Brad shares drawings printed in their original size from his ROUGHBOOK journals. They are filled with energetic lines and varieties of shading, feeling at times irreverent and playful, and often populated with shapes suggesting human or other-worldly figures and their environs. Brad’s artist’s statement in The Inflectionist Review describes his drawings as abstract and immediate, the result of process turned loose in an automatic/free manner—creating space/s made new with each successive adventure. His drawing, first thought, best thought, is the perfect piece with which to begin this book. It suggests a beginning and creates the initial step in the reader’s journey, igniting the collection’s energy, and preparing the reader for the series of adventures created in tandem with Laura’s poetry.
Laura includes a range of poems written over the last two decades. Their subjects represent her interests during that period, including the natural world, her engagement with other poets and artists, and challenging social issues such as homelessness and climate change. At times, she combines two of these subjects in a single poem. In “For Han Bennink,” Laura employs several of the characteristics that are hallmarks of her poetry.
waving grasses on the polder birds flying out of the wind winter branches writing on the sky
The title references Dutch musician, Han Bennink, and many of Laura’s poems address her connection to other artists and writers. Bennink is known in part for the free improvisation in his music, and the poem formally enacts that improvisation. Laura begins the poem indented from the left margin and includes varieties of spacing between words and lines. This variation both visually mirrors the movement of the natural imagery––waving grasses and birds/flying out of the wind, ––and the unique movements Bennink creates in his music. The metaphor of branches as a kind of writing on the sky and its visual representation on the page completes the poem’s enactment of the shared improvisational approach to art, whether through music or poetry. Of course, Brad’s drawing on the facing page, shabby bird calls foul, offers its own reference to a bird and Brad’s motion-filled, improvisational approach to drawing.
In fact, the book’s organization into alternating pages of drawings and poems suggests relationships between the work of both Winters. Another example is Laura’s poem, “A Dream of Salvation,” which addresses increased temperatures and fire, houses burning, and the greed that allows such devastation to continue. It concludes with the lines waving money/smudged with ash. Brad’s drawing, tidepool, on the opposite page has markings at the top that could be construed as falling ash, and the tidepool itself can be an indicator of climate change.
These relationships are satisfying, but the greater impact is the energy created between Brad’s artwork and Laura’s poems. Each “text” draws the reader through the contents of one page and launches them onto the next, offering hints of connections throughout. For the complete experience, read the book multiple times. Experience the pace when reading beginning to end. Then spend time focusing on the movement and subject matter of each individual piece.
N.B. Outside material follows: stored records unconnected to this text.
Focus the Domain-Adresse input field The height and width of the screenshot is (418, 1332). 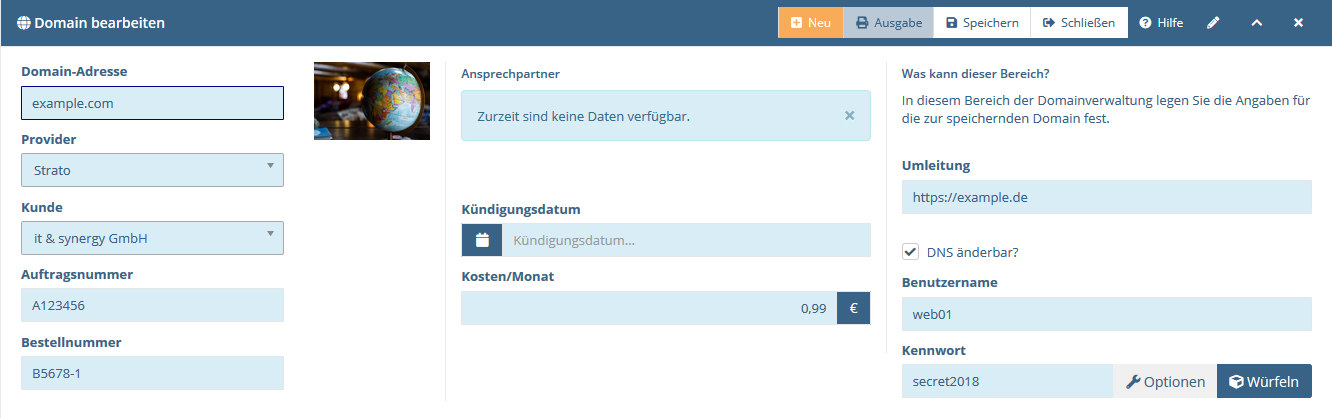[152, 103]
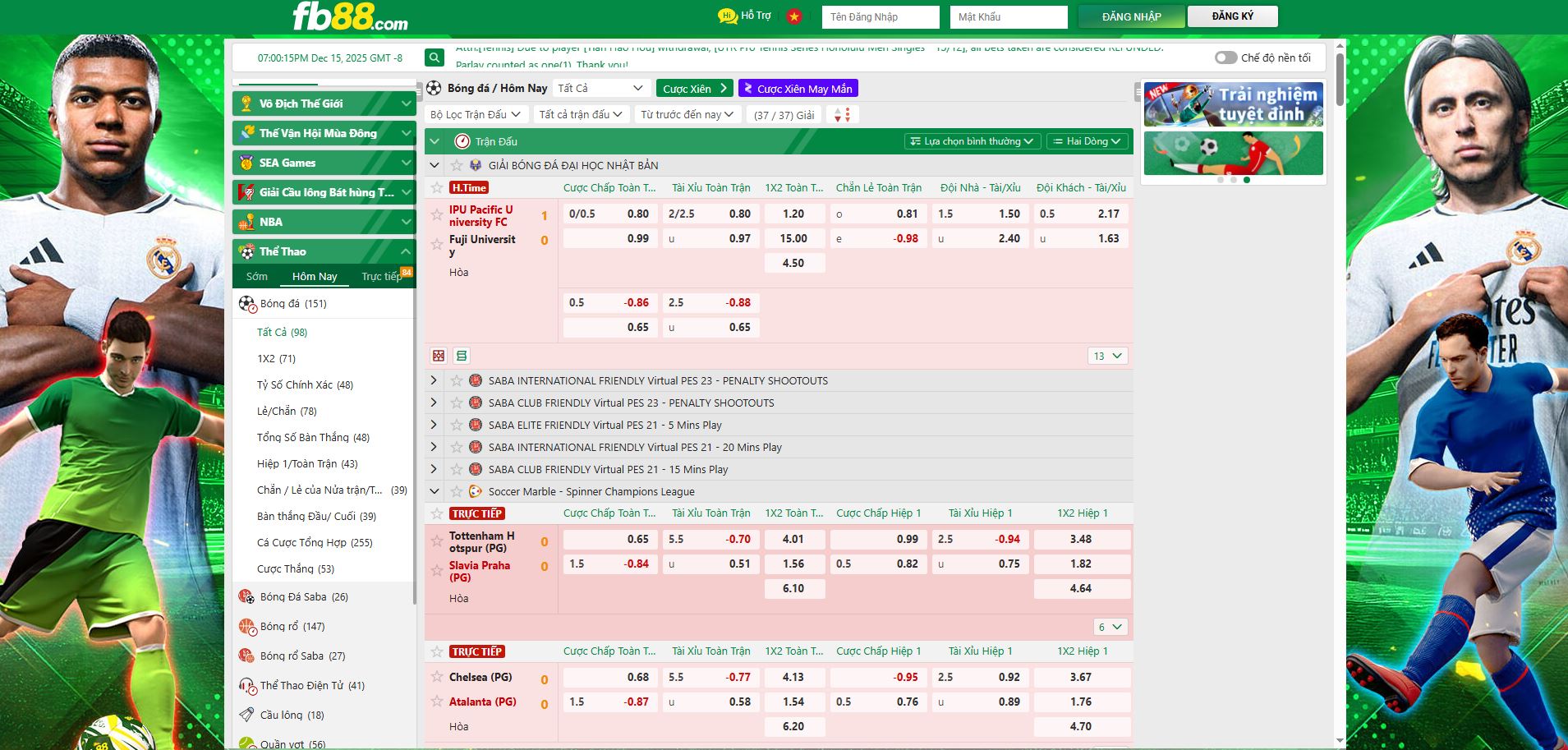Click the Bóng rổ basketball icon in sidebar
Image resolution: width=1568 pixels, height=750 pixels.
[x=246, y=627]
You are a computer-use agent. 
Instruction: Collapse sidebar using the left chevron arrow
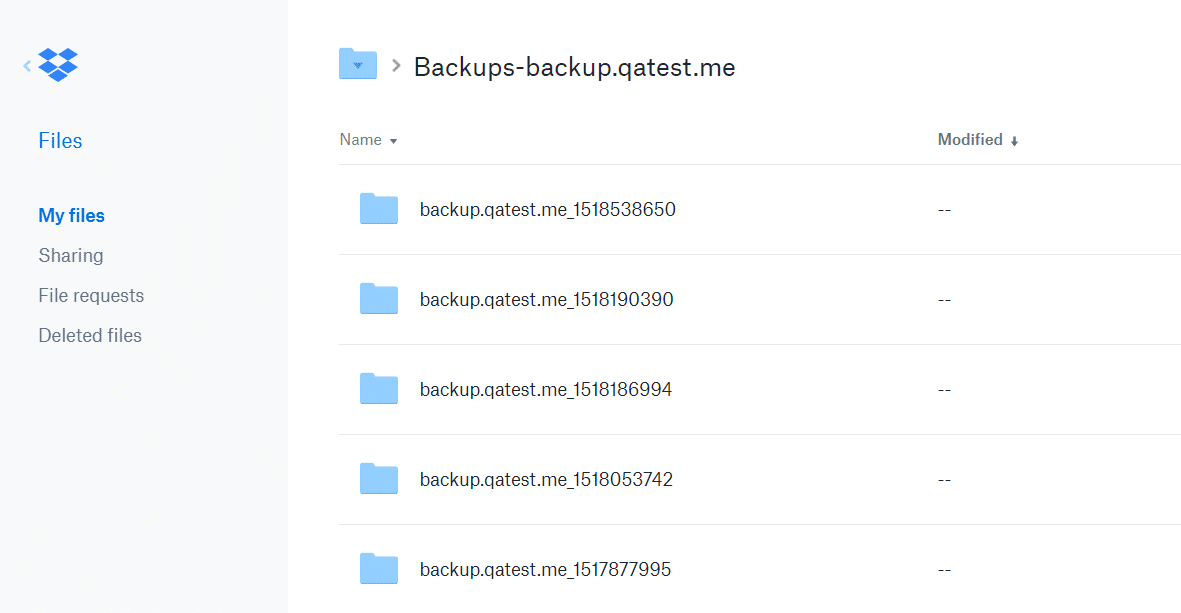pyautogui.click(x=27, y=66)
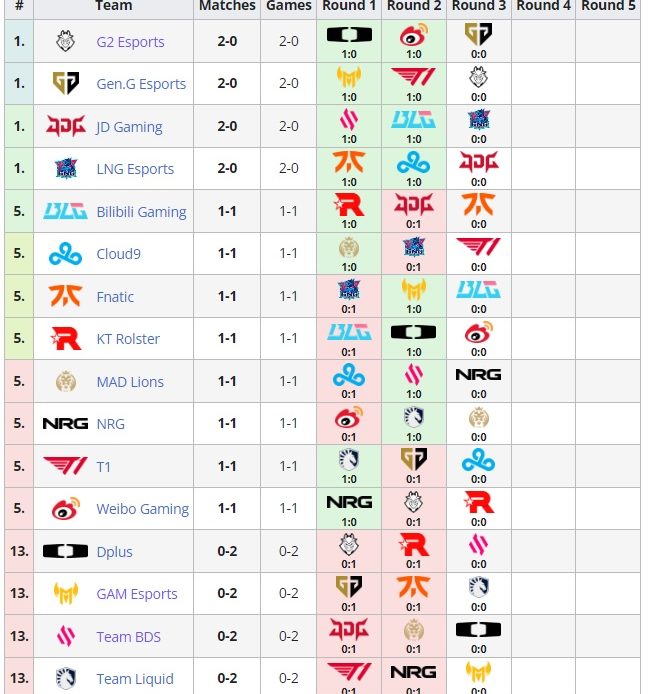
Task: Click the Weibo Gaming logo in Team column
Action: 66,509
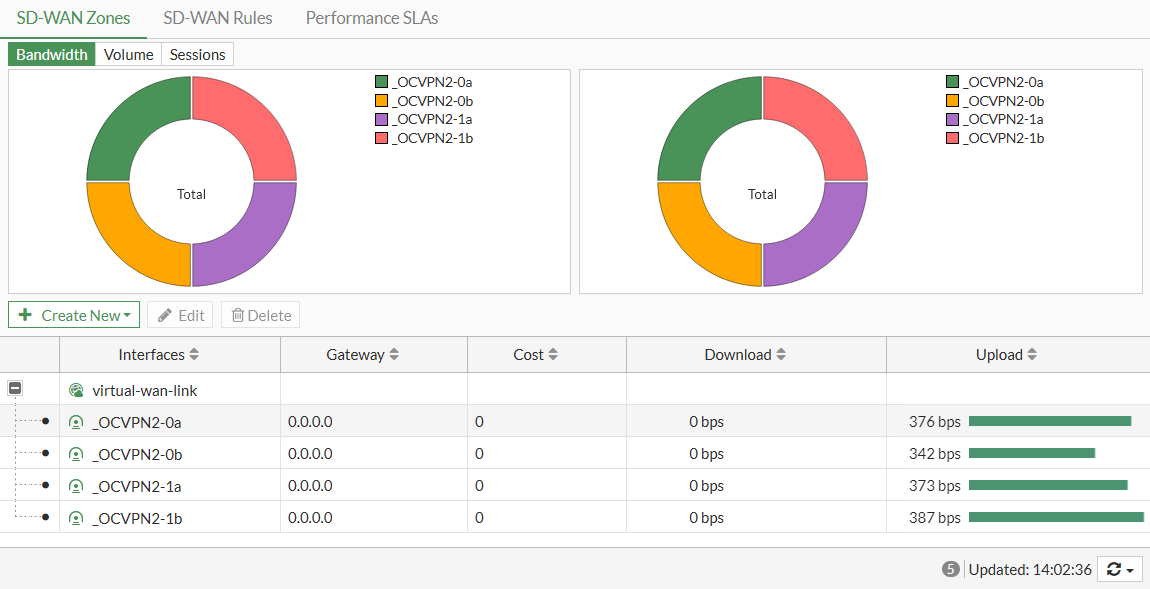The height and width of the screenshot is (589, 1150).
Task: Collapse the virtual-wan-link tree row
Action: coord(15,389)
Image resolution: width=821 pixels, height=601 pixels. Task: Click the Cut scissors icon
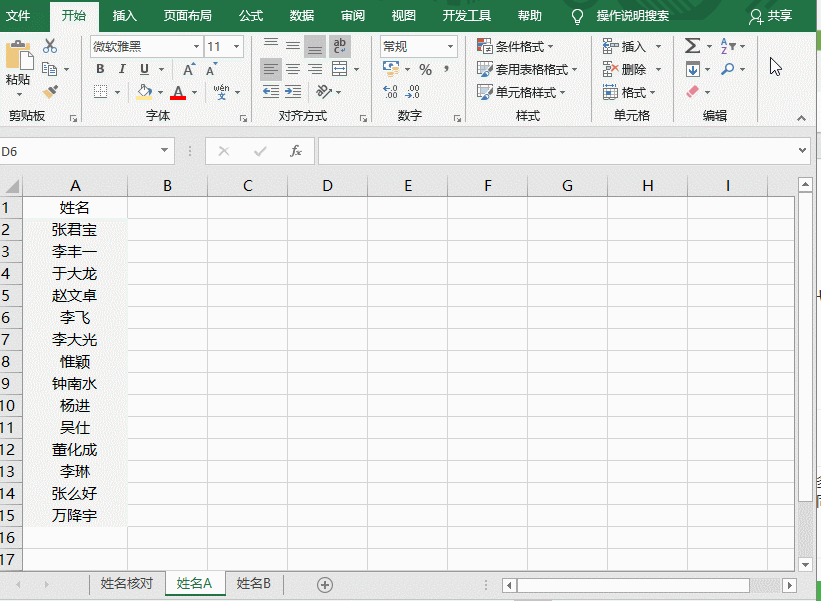[50, 47]
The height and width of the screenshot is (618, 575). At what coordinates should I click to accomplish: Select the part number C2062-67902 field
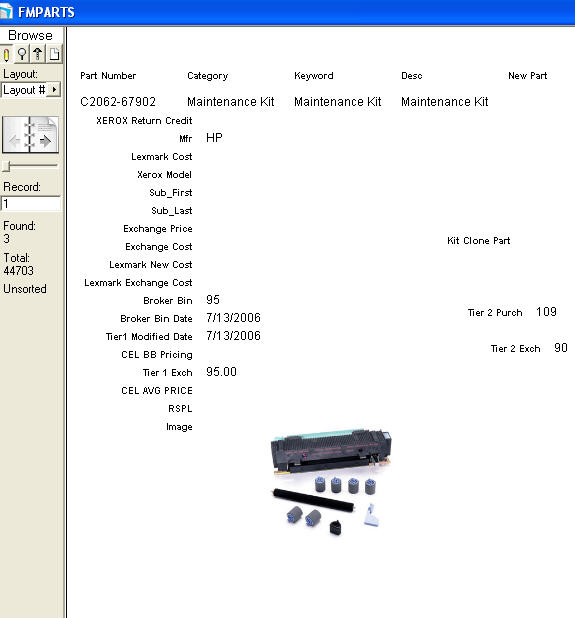point(118,102)
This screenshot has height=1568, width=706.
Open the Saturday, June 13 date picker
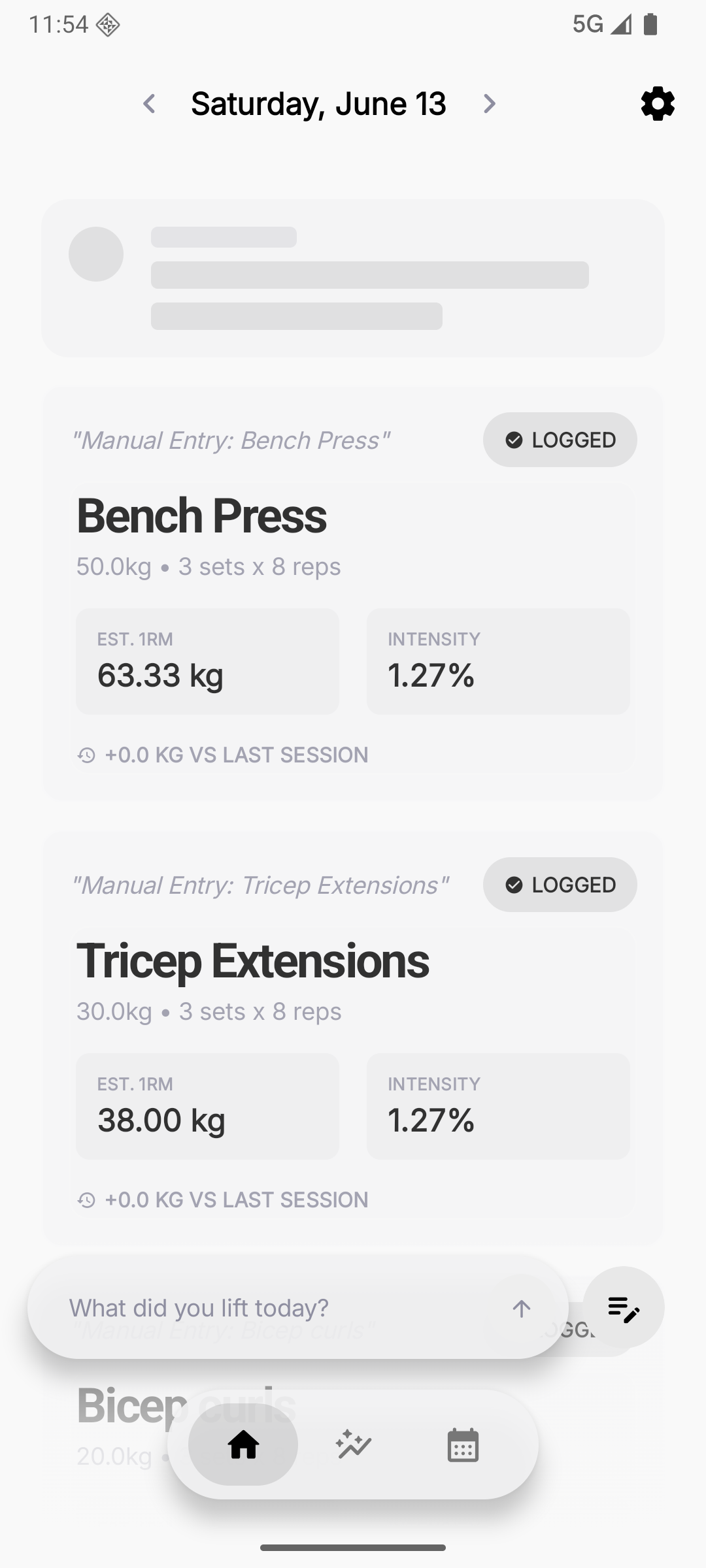pos(318,104)

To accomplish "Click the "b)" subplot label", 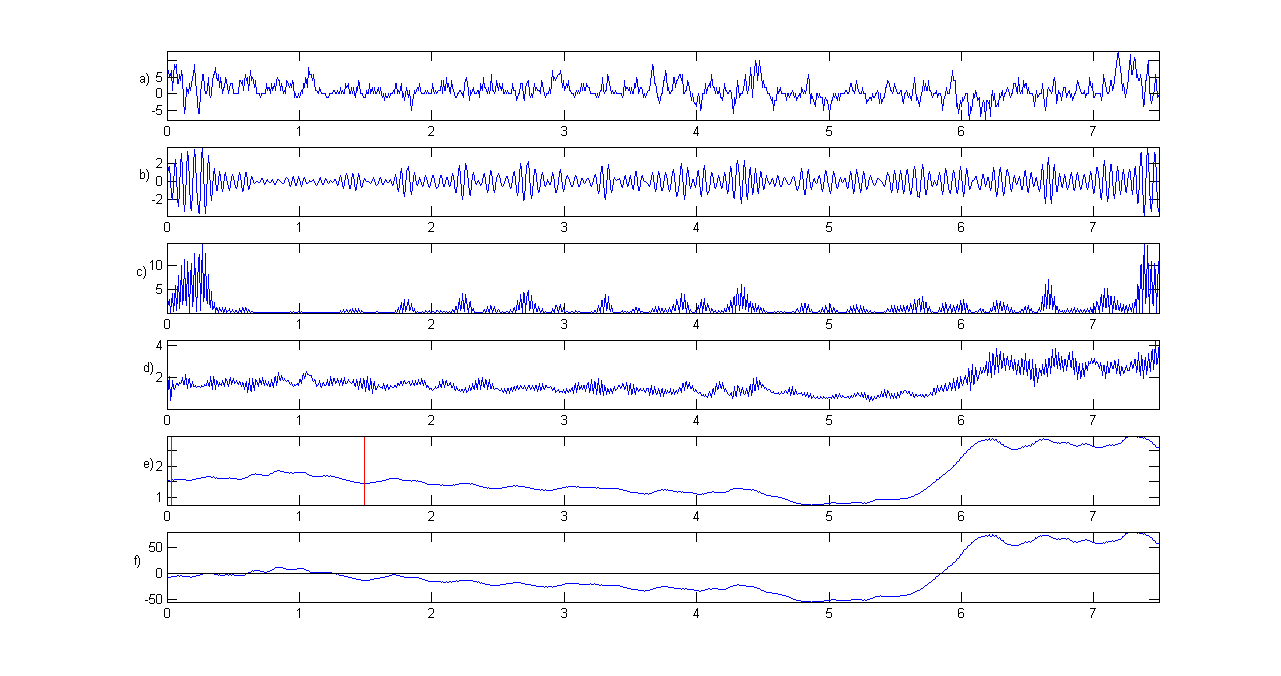I will pyautogui.click(x=144, y=175).
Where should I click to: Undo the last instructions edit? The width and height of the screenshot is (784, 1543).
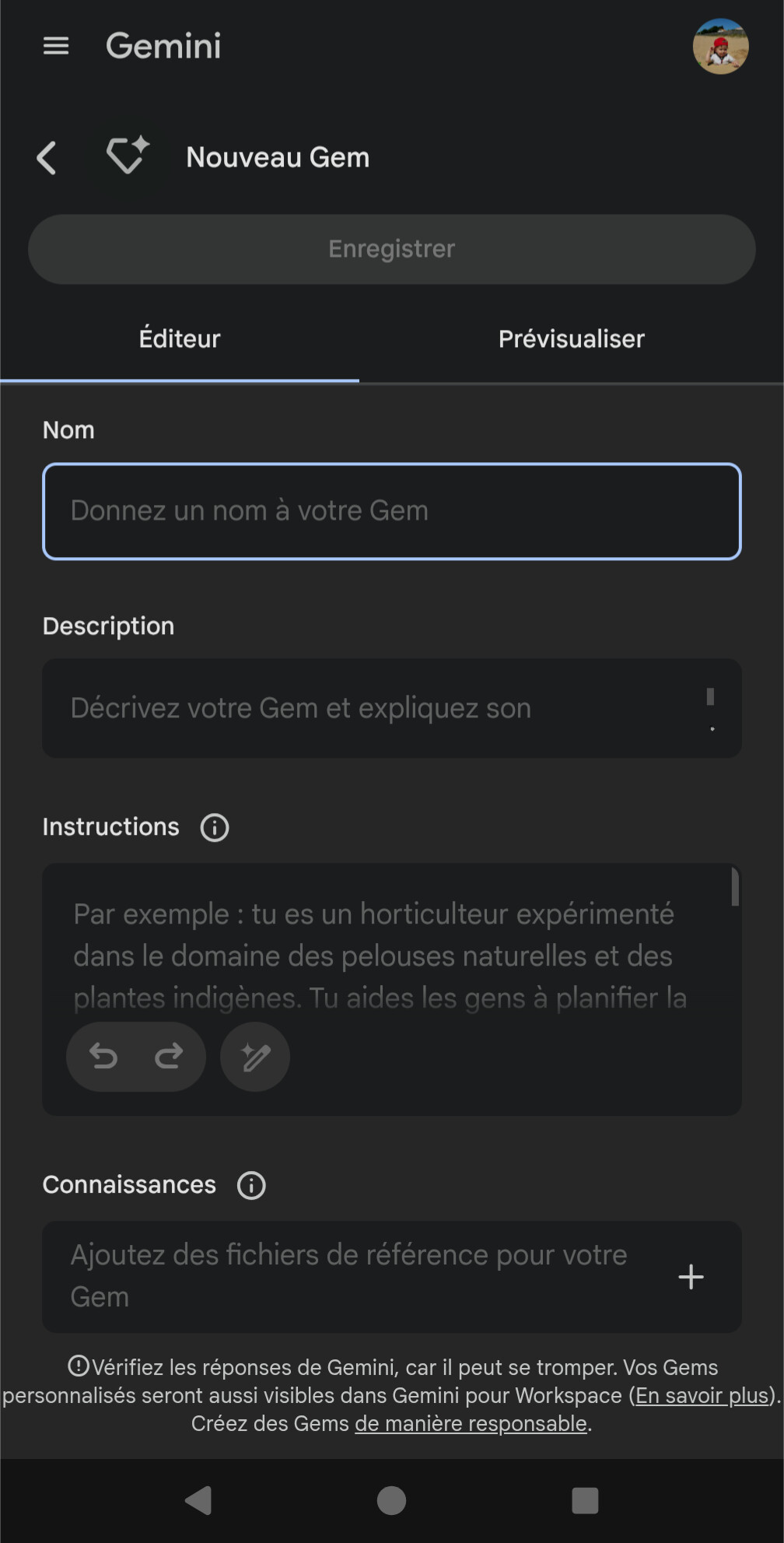[x=103, y=1057]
Finally, take another look at what happens between the page before and the page after, whether facing or not, to see what might be discovered. Nobel Scratch, Roughly Spoken is a dynamic collection that rewards readers with each new look.
Reviewer Bio:
Ce Rosenow’s poetry books and chapbooks include The Backs of Angels, Even If, North Lake, Pacific, A Year Longer, and Spectral Forms. She is one of the eight authors of Beyond Within: A Collection of Rengay and co-editor with Bob Arnold of The Next One Thousand Years, The Selected Poems of Cid Corman. She is also the author of Lenard D. Moore and African American Haiku: Merging Traditions and co-author with Maurice Hamington of Care Ethics and Poetry.